15.2 Marketing operations
Different firms have different ideas about which operations are part of the marketing function and which are not. Selling, advertising, promotion, dealing with distributors, packaging, package design, new product concept development and market research are considered by most enterprises to fall within the responsibility of the marketing manager. Responsibility for transportation and storage of finished goods (physical distribution) is usually less clear.
For over two years, a Canadian firm deferred action on a consultant’s report which recommended the building of an intermediate storage and distribution warehouse, with expected savings to the firm of about Can$2 million a year. The simple reason was that no one could decide which department was to operate the proposed warehouse. While this degree of organizational futility is rare, the case nevertheless shows that top management may have difficulty in making decisions concerning the administration of activities that cross departmental boundaries.
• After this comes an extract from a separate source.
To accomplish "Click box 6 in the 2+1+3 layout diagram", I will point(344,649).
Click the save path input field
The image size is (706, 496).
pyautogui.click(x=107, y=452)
Such situations should be detected at the diagnostic stage and the assignment formulated to include the appropriate recommendations. The marketing consultant who comes across such a case would be well advised to consult his or her supervisor, because organizational fuzziness in these areas could slow the progress of the assignment substantially or even stagnate it.
Sales management
The consulting activities in sales management are straightforward. Proper training and motivation of sales staff are key items to be checked, as is the way that sales staff divide their effective selling time between existing and potential customers, and among large, medium and small accounts. Another point to check is whether the client’s advertising is being used to increase the sales staff’s effectiveness by generating curiosity and interest in the minds of customers. Such interest makes it easier to obtain appointments and helps discussions to get off to a good start. This aspect of advertising is particularly important in marketing industrial goods.
Motivation of sales staff is a complex matter, given the conditions under which they work. A wide variety of incentive programmes is in use. The primary motivator, of course, is the payments system, which usually includes a base salary, a commission and a bonus component. The consultant should check that the incentive system is fair to the salesperson and is designed to obtain the results desired by the enterprise (to encourage the selling of profitable items in preference to less profitable ones).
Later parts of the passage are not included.